To develop this technology, the search giant has unveiled its new Quantum AI campus which is located in Santa Barbara, USA. The campus contains a quantum data centre, hardware research laboratories, and quantum processor chip fabrication facilities. “Here,” the company said, “our team is working to build an error-corrected quantum computer for the world.”
A report by Wall Street Journal confirmed that Google will spend billions developing the technology over the next decade.
Based on The Verge’s report, this announcement came almost a year and a half after Google published that it had achieved quantum supremacy, a milestone where a quantum computer has performed a calculation that would be impossible on a traditional classical computer. Google says its quantum computer was able to perform a calculation in 200 seconds that would have taken 10,000 years or more on a traditional supercomputer. But competitors racing to build quantum computers of their own cast doubt on Google’s claimed progress.
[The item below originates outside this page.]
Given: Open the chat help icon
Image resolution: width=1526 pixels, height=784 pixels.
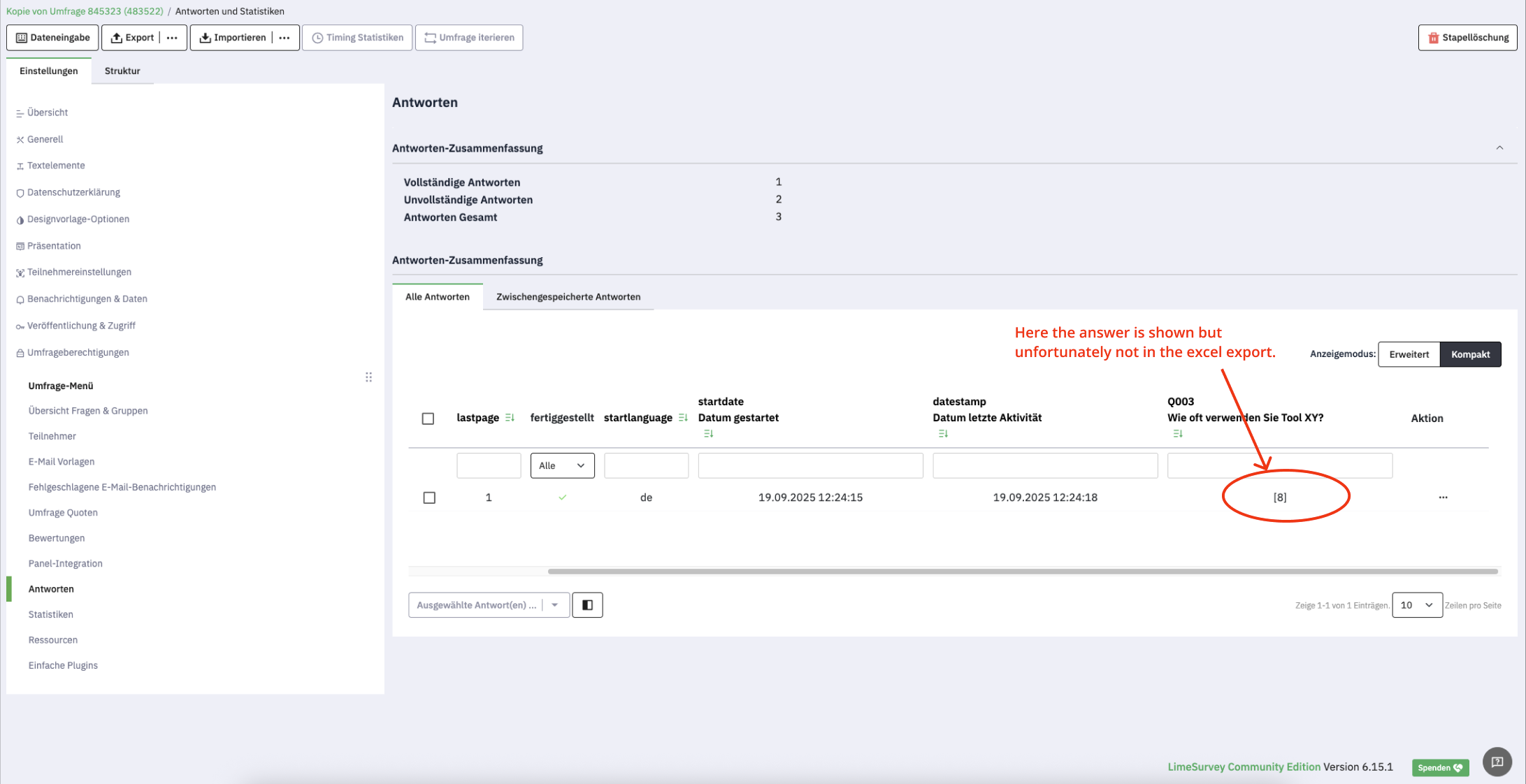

Rather than taking 10,000 years, IBM argued at the time that a traditional supercomputer could actually perform the task in 2.5 days or less.
“Quantum computing is all about qubits, or quantum bits. These are the basic units of information used by quantum computers. Unlike regular bits, which store data as either 1s or 0s, qubits take advantage of the quantum phenomenon known as superposition. This means they essentially exist as 1s and 0s simultaneously. The advantage of this in computing is that it exponentially increases the amount of information you can process. A pair of qubits that can exist as either 1s or 0s can embody four possible states. Three qubits can embody eight. But three hundred qubits can embody more states than there are atoms in the Universe.”
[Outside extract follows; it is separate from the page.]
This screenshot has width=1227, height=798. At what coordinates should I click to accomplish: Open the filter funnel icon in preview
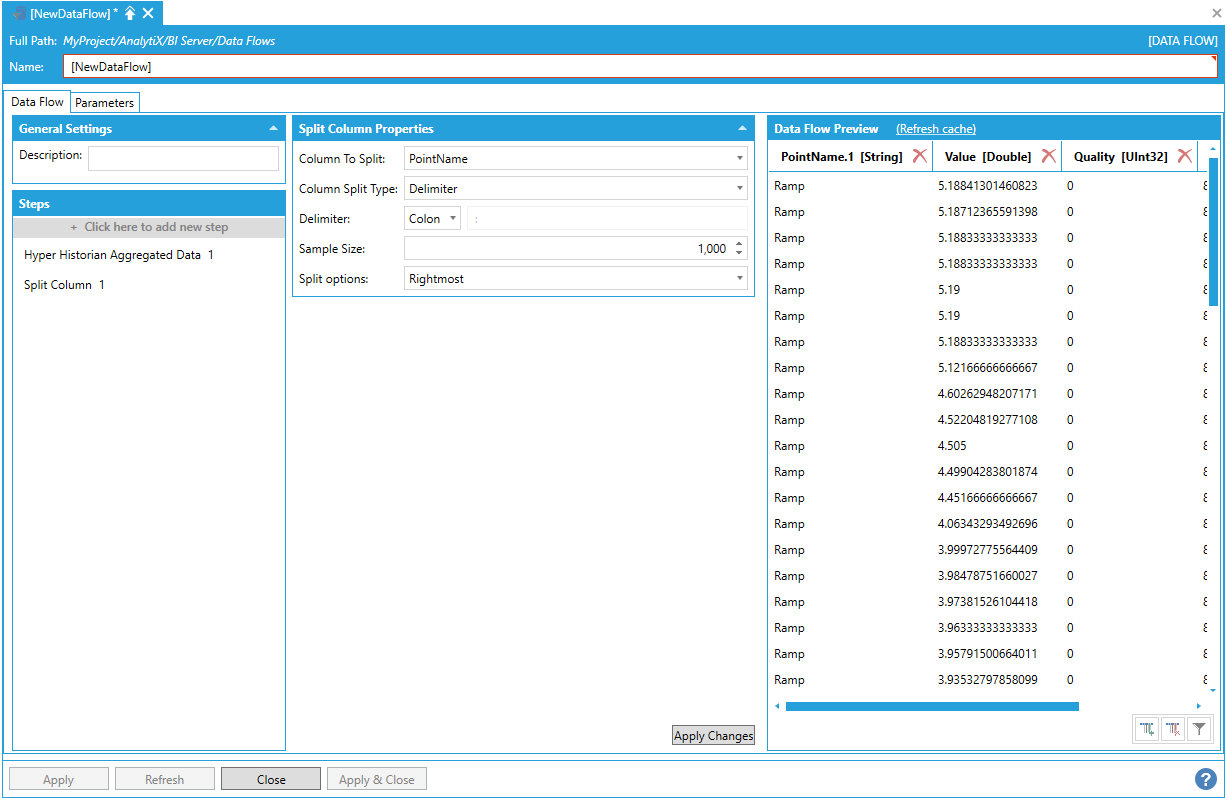click(1199, 730)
This extra processing power could be useful to simulate molecules, and hence nature, accurately, Google says. This might help us design better batteries, creating more carbon-efficient fertilizer, or develop more targeted medicines because a quantum computer could run simulations before a company invests in building real-world prototypes. Google also expects quantum computing to have big benefits for AI development.
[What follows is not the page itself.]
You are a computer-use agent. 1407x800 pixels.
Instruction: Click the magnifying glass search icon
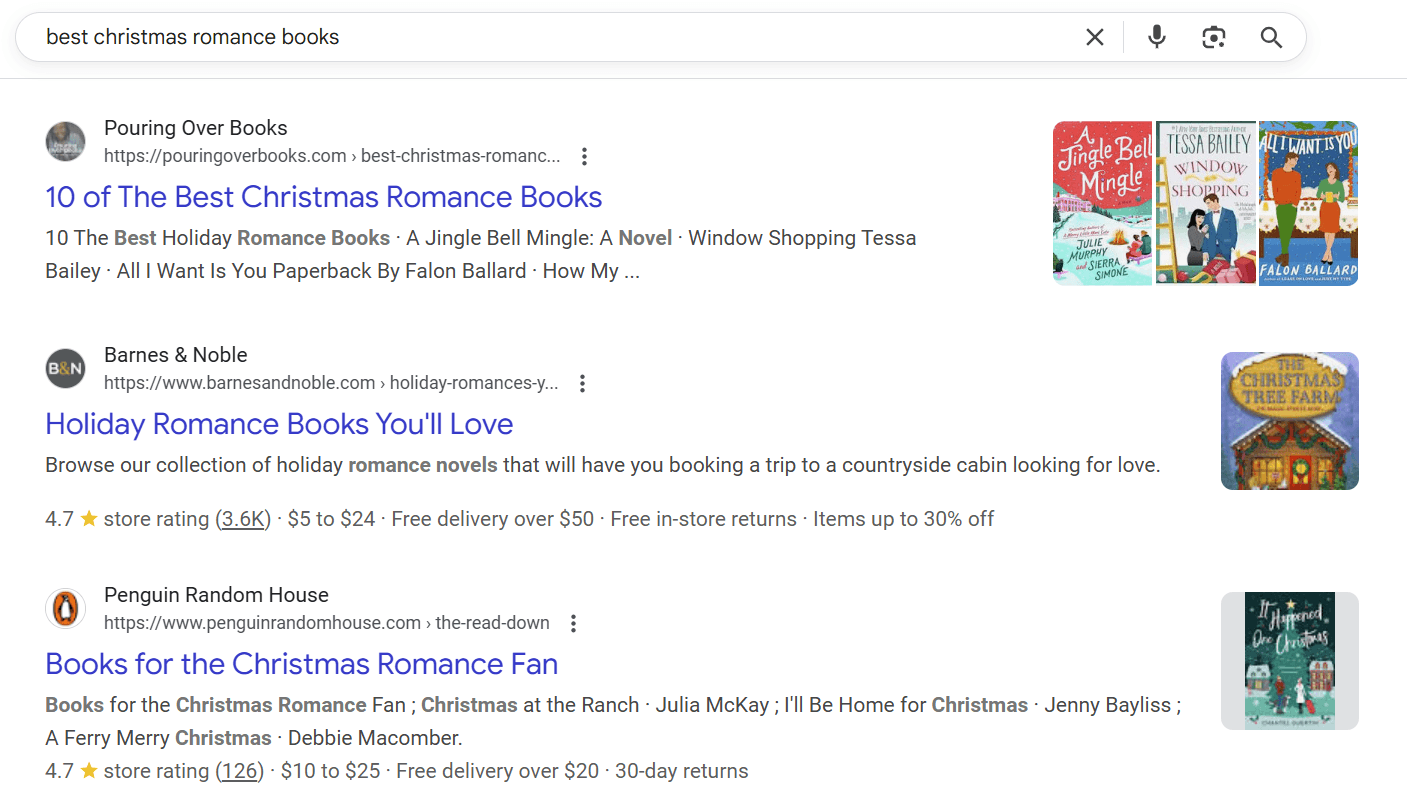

Despite claiming to have hit the quantum supremacy milestone, Google says it has a long way to go before such computers are useful. While current quantum computers are made up of less than 100 qubits, Google is targeting machine built with 1,000,000. Getting there is a multistage process. Google says it first needs to cut down on the errors qubits make before it can think about building 1,000 physical qubits together into a single logical qubit. This will lay the groundwork for the “quantum transistor,” a building block of future quantum computers.
Despite the challenges ahead, Google is optimistic about its chances. “We are at this inflexion point,” the scientist in charge of Google’s Quantum AI program, Hartmut Neven, told the Wall Street Journal, “We now have the important components in hand that make us confident. We know how to execute the road map.” Google’s eventually plans to offer quantum computing services over the cloud.